1. Eine Polizeieinheit klärt Verbrechen auf, indem sie verdeckt in Tarnmasken und schwarzen Ninja-Anzügen ermittelt. Die Anzüge sind aber mit der fetten Aufschrift „POLICE“ versehen. Und die Polizisten dürfen die Hälfte dessen behalten, was sie bei Razzien sicherstellen. (Die Ninja-Cops, RTL, 1992)

2. Eine Gruppe von Polizisten klärt Verbrechen auf, und zwischendurch brechen Ermittler und Mörder immer wieder unvermittelt in Gesang aus. (Cop Rock, Kabel 1, 1995)

3. Thomas Gottschalk, David Hasselhoff und Cheech Marin von „Cheech & Chong“ klären Verbrechen auf, weil sie sich für die Nachkommen der drei Musketiere halten. (Der Ring der Musketiere, RTL, 1992)

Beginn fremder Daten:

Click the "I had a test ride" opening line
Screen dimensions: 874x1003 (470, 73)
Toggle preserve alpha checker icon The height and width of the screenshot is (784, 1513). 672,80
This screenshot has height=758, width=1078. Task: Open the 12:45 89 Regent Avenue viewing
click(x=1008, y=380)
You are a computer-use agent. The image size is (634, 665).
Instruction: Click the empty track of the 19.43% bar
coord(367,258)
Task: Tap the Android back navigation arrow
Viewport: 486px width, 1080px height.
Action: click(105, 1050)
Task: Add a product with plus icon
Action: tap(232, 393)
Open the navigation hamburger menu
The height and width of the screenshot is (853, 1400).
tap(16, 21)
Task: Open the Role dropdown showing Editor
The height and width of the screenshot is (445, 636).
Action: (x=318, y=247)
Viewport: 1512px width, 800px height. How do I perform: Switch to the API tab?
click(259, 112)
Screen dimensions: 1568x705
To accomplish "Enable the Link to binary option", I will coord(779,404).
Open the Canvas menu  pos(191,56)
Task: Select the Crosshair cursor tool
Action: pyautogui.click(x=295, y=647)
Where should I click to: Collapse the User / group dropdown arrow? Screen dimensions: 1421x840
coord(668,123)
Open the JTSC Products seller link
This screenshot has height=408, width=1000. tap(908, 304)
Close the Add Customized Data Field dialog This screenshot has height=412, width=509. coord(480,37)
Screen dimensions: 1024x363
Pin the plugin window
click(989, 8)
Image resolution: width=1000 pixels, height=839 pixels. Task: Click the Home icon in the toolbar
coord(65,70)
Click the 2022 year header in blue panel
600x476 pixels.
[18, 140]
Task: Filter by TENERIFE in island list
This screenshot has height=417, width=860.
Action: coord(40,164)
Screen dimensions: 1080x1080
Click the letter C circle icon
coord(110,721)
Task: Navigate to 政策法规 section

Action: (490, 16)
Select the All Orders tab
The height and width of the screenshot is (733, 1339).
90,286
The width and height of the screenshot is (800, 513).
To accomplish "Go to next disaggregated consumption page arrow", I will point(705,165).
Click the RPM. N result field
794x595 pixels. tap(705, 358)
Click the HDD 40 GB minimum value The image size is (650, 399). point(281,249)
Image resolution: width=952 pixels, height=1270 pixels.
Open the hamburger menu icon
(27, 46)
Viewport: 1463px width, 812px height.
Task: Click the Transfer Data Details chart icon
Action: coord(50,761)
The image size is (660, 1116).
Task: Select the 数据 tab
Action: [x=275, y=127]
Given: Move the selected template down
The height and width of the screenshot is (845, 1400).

4. Eine Wurstverkäuferin klärt Verbrechen auf, weil sie versehentlich jemandem das Leben gerettet hat und nun als Leibwächterin arbeitet. Sie wird von Pamela Anderson gespielt. (V.I.P. — Die Bodyguards, Sat.1, 1999–2002).

5. Ein blinder Polizist klärt Verbrechen auf. Er trägt eine Waffe und schießt bei Bedarf um sich. (Blind Justice, Kabel 1, 2007)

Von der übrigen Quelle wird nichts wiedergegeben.